何故、自分は仮初の笑顔しかできないのか。

何故、私には何もないのか。


皆はまるで漫画の主人公のように、泣いて、叫んで、怒って、そしたら大概上手くいく。


それはある種の才能なのか。


才能ならば私は無かったのか。


私は泣いた所で馬鹿にされ、叫んだらまるで狂人と話しているかの如く二度と近くに人が来ることはなく、そして、怒った所で何も変わらなかった。


何一つ変わらなかった。


何時頃からか私は自分が分からなくなった。


今笑ってる自分が本当の私?


それともこの怒ってる私?


この泣き叫んでる私?


分からない。
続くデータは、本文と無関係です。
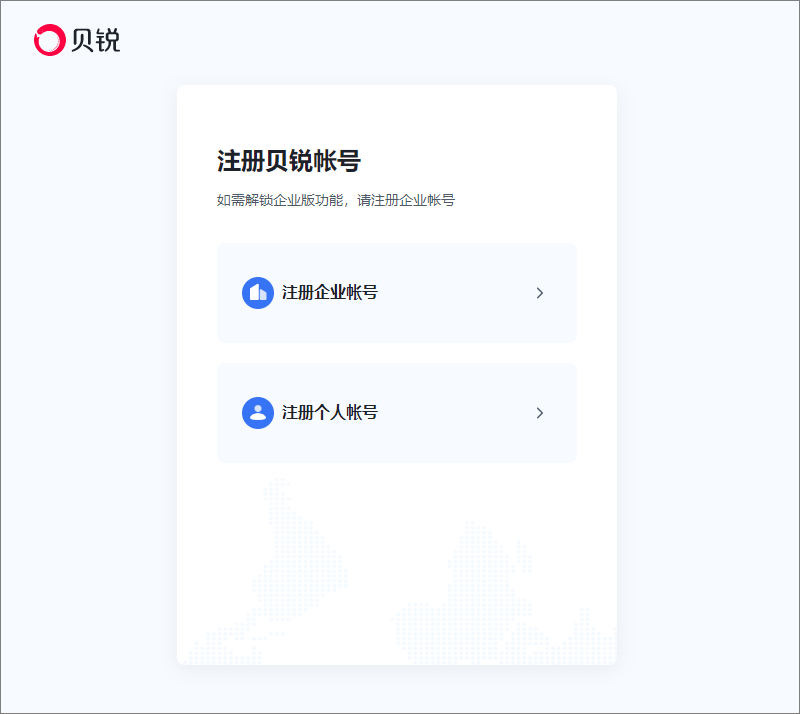Click the blue building icon for enterprise account
800x714 pixels.
click(258, 293)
分からない。


だから私は誰と話しても、何をしていても、ストレスが溜まっていった。


だから私は人と距離を置いた。


仕方の無いことだと思う。


こうでもしないと私は2ヶ月も経たずに暴れてもしまうだろう。


それ程に私の心は病み、荒みきっていた。


でも私は心の何処かで願っていたのだろう。


もし、私が主人公ならばここで救世主が来てくれる。


そう、思っていた。


だが……いや、やはりと言った方がいいか。


私の元に救世主など来ることは無かった。


来るのは、幸せを纏った死神ばかり。


しかし、30歳を超えた頃。


駅のホームで泥酔状態の会社員を見た。


その会社員はそのまま線路の方に歩いた。


少ない順番待ちの後ろに止まろうと思ったのだろう。


しかし、足元が覚束無く、そのまま転けた。


線路へ。


それを見ていて、私は思った。


ああ……これが自業自得という奴か


自分にも当てはまると思ったのだ。


悪いのは世界ではなく、そんな考えを抱いた私の方だと。


少し、心は軽くなったように思う。


それでも世界を好きにはなれなかった。


その後も人との距離を置いて生活していた。


今は寝室にて、1人、最期の時を待っている。


人生を振り返り終わったら丁度迎えが来たみたいだった。


意識が徐々にぼやけてきた。


覚束無い思考の中、私は思った。


中学生の頃の夢、それを叶えたかったと。


意識が途切れる前に私は呟いた。


『強く…………全てを越える力が……』


それは、俗に言う厨二病と、言われるものであったが。


しかし、男ならば1度は考える事であろう。


普通な私は最期の時まで普通であった。